This judgment is cited with approbation by Mr. Justice Story, Law of Bailments, 591, 5th ed. and, as far as I am aware, has been generally considered truly to express the reasons upon which the policy of the law, with regard to common carriers of goods, has been founded.

The liability of a common carrier of goods is therefore that of an insurer, arising out of the policy of the law which superadds such a responsibility to that springing merely out of a contract to carry for reward, viz., "the taking all reasonable care of the goods delivered to be carried."
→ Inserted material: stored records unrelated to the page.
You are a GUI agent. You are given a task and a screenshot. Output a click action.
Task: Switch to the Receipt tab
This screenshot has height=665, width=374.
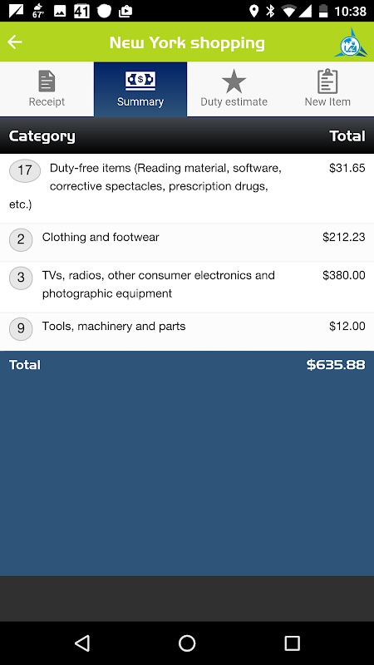click(47, 89)
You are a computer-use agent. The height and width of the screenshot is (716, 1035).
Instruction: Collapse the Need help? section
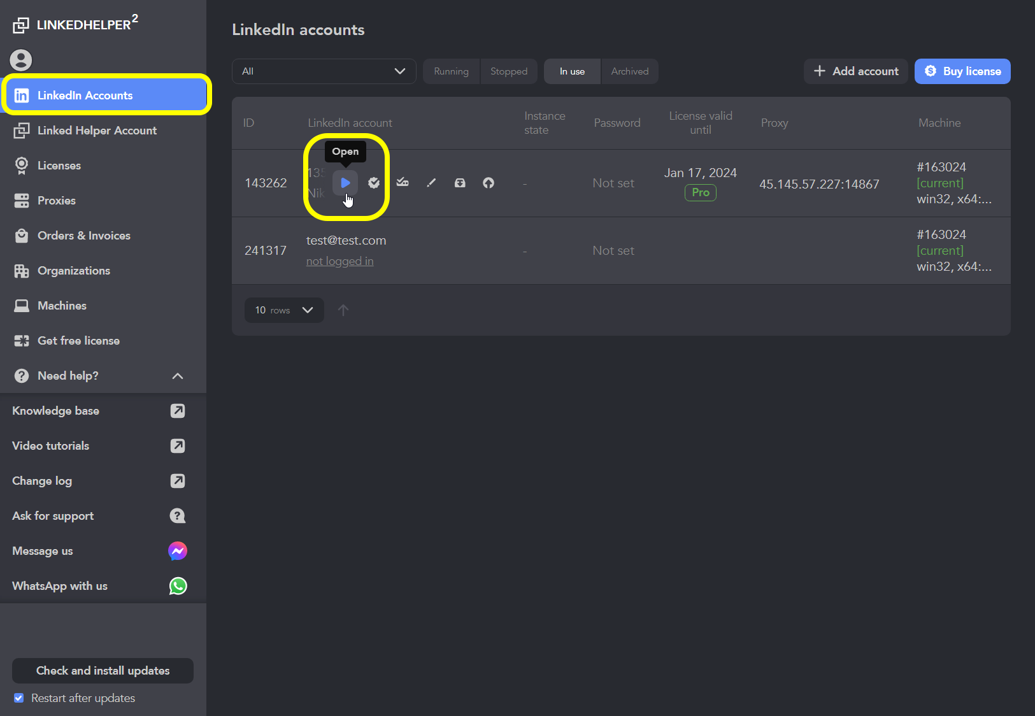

The policy of the law with regard to common carriers of goods for hire, and the reasons assigned for it by Lord Holt and Chief Justice Best, appear to have no application to the case of carriers of passengers for hire, and hence, by one writer on the subject, it has been stated that "a stage-coach owner, who carries passenger s only, is not properly speaking a common carrier; he does not warrant the safety of passengers at all events, but only that so far as human care and foresight will go, their safe conveyance will be provided for:" Sm. Merc. Law, 7th ed.. 282. We have, however, seen that his liability, like that of the carrier of goods, arises out of the duty implied by law, and that the declaration may be either in case for the breach of such duty, or on the contract springing from it, as was said by Holroyd, J., in the case of Ansell v. Waterhouse, 5 M. & S. 385. "It seems to me, therefore, that although the law will raise a contract with a common carrier to be answerable for the careful conveyance of passengers, nevertheless he may be charged in an action upon the case for a breach of his duty." Does, then, the law in the case of a carrier of passengers for hire superadd any liability beyond that of providing for the carefel conveyance of his passengers?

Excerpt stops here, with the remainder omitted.